The real hero of this video, though, is the one person bringing a voice of reason to this spectacle. In the video, they're clad head to toe in light-colored clothing, and carry signs that read "Happy Death Day" and "This Is The Climate Emergency." They explain:

"The fact that people are coming out here to celebrate this, the park service is giddy, people  are excited about tomorrow. It's not a milestone! I'm calling it Happy Death Day, because…okay, it's a milestone tomorrow, but then next year it's gonna be another milestone, in 10 years, 20 years it's gonna be 140 here. What are we celebrating?"
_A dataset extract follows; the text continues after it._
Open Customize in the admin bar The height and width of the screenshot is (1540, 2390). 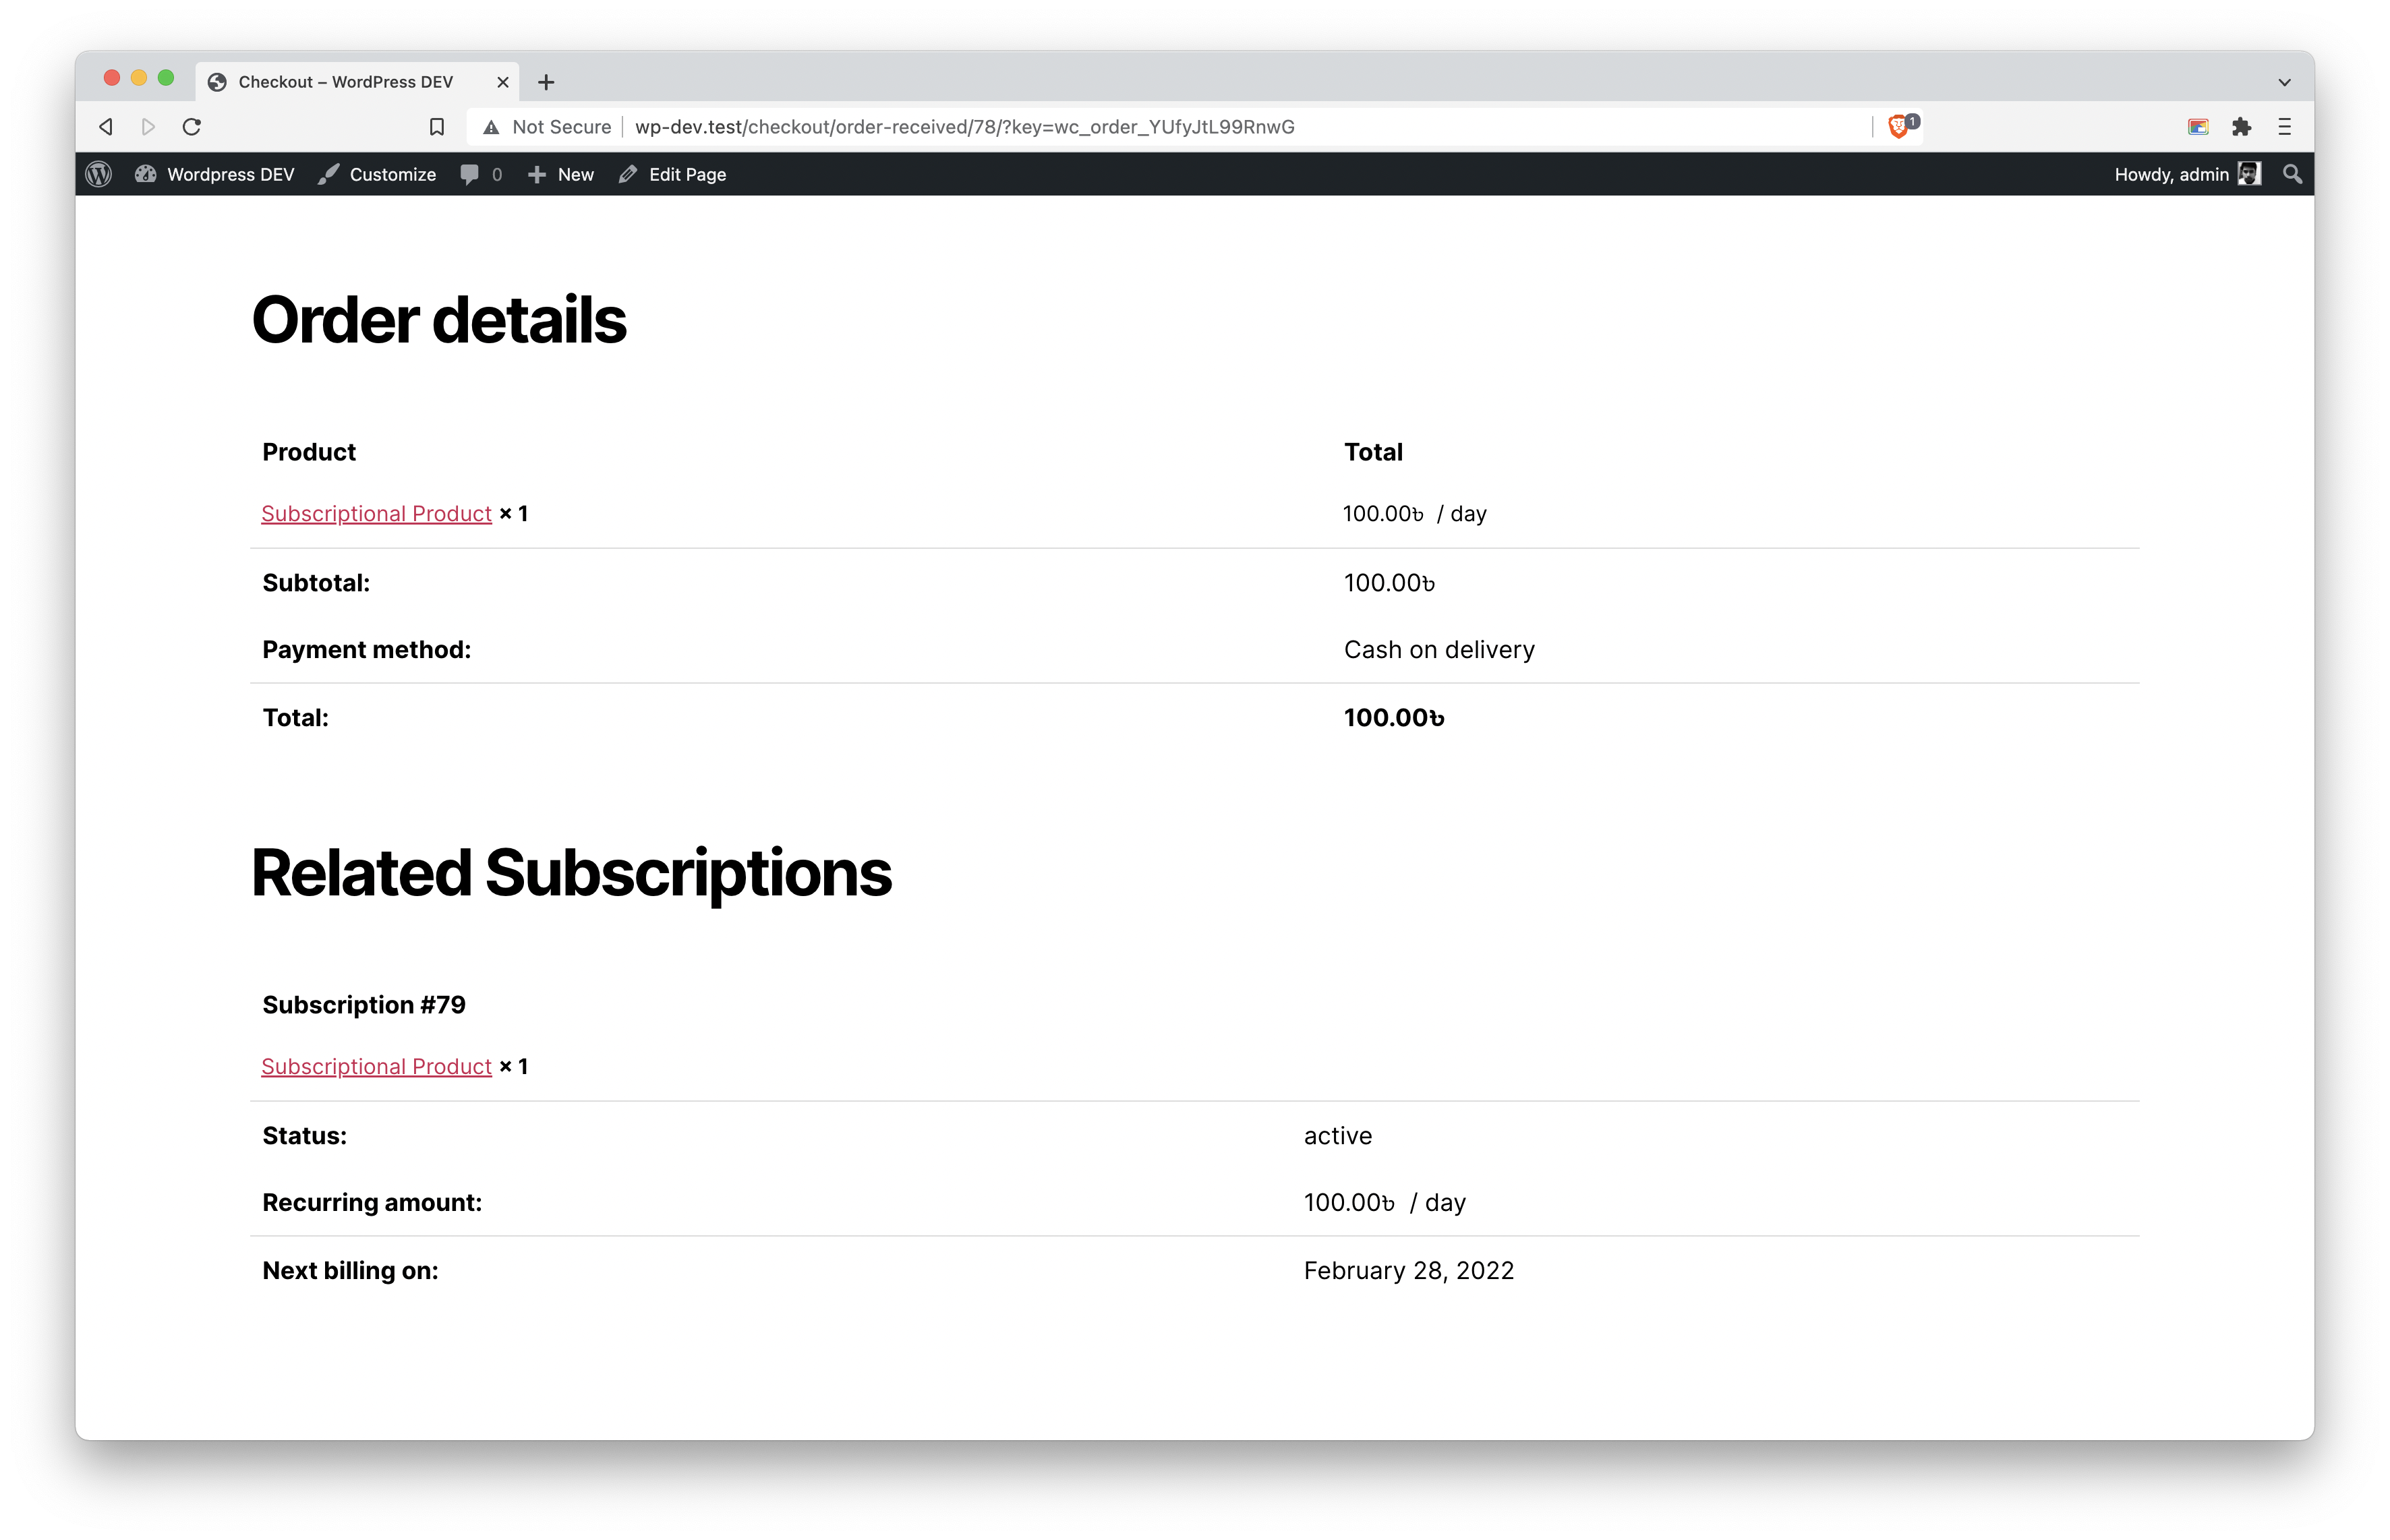[x=377, y=174]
This teller of harsh truths is named Tom Comitta, an artist, a writer of fiction and poetry, and also a composer, performance artist, and videographer. Tom's new book, published earlier this year, is called "The Nature Book." Comitta's website describes the project:

The Nature Book, "a magnum opus" in the words of Kirkus Reviews (starred review), collages nature descriptions from 300 canonical novels into a single novel. With the environmental background brought to the fore, human characters and objects disappear, giving center stage to the animals, landscapes, and weather patterns that have buttressed human drama since the beginning of the novel form. 

The 87,000-word book tells a continuous story but also acts as an archive of how authors perceive and distort nature, covering the gamut of natural settings: all four seasons, oceans, islands, jungles, outer space, grasslands, mountain ranges, and deserts.

We really are living out the "This is Fine" meme and the "Don't Look Up" movie, aren't we? We need more Tom Comittas in this world, stat.